Palo Alto Networks announced enhancements to its Traps advanced endpoint protection offering that strengthen current ransomware prevention by monitoring for new techniques and ransomware behaviour and, upon detection, prevent the attack and resulting encryption of data.
As ransomware attacks continue to escalate in both sophistication and frequency, organizations are working quickly to protect themselves from falling victim to the next attack. According to Cybersecurity Ventures, ransomware will cost organizations more than $5 billion in 2017 – more than 15 times the cost of damages absorbed in 2015.
To protect themselves from the evolving threat of ransomware, most organizations deploy multiple security point-products and software agents on their endpoint systems, including one or more legacy antivirus products.
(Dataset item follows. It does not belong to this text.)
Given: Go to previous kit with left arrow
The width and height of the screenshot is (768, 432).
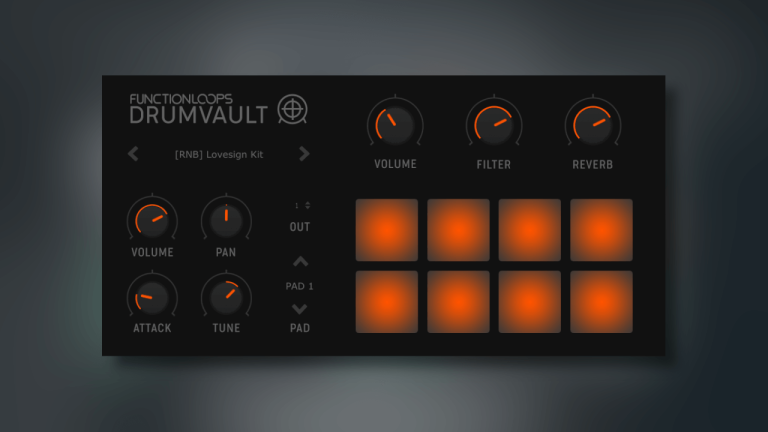Looking at the screenshot, I should [x=134, y=154].
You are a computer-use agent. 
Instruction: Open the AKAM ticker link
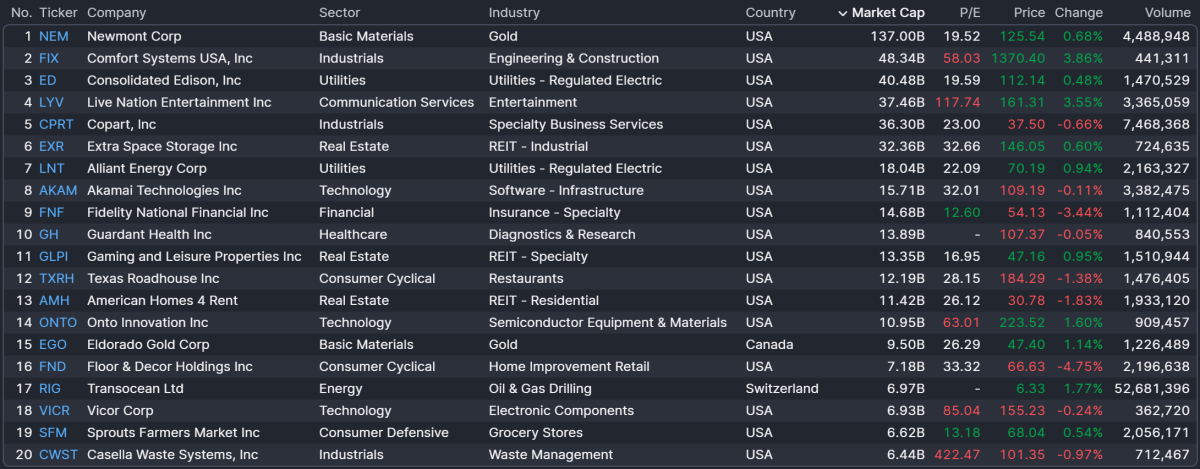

The protections provided by these signature-based products continue to lag behind the speed of ransomware attacks, which can impact and spread throughout organizations in a matter of minutes compared to the hours or days it could take a customer to receive a signature update.
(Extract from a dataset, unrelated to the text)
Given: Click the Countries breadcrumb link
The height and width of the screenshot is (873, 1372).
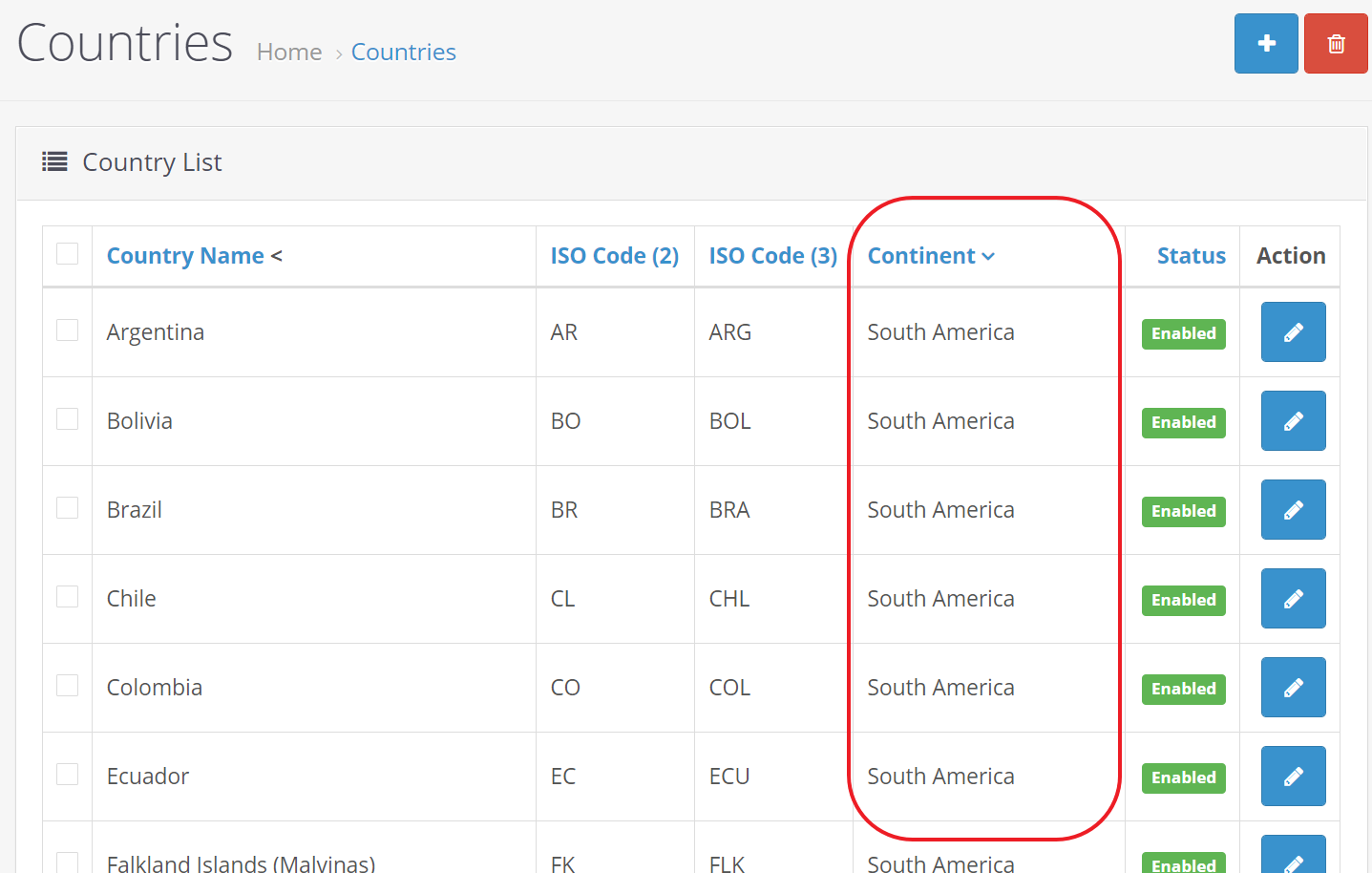Looking at the screenshot, I should [x=403, y=53].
When combined with its existing ransomware prevention and other multi-method prevention capabilities, Traps offers effective ransomware protection and helps organizations avoid the business productivity losses associated with inaccessible data. Traps effectively secures endpoints with its unique multi-method prevention capabilities by combining multiple defensive techniques, preventing known and unknown attacks before they can compromise endpoints.
Key advancements introduced in Traps version 4.1 include:
Behavior-based ransomware protection adds a layer of malware prevention to pre-existing capabilities without reliance on signatures or known samples. By monitoring the system for ransomware behaviour, upon detection, Traps immediately blocks the attack and prevents encryption of end-user data.
Enhanced kernel exploit prevention protects against new exploit techniques used to inject and execute malicious payloads, like those seen in the recent WannaCry and NotPetya attacks, by stopping advanced attacks from initiating the exploitation phase.
Local analysis for macOS provides added protection against unknown attacks for a growing macOS® user base.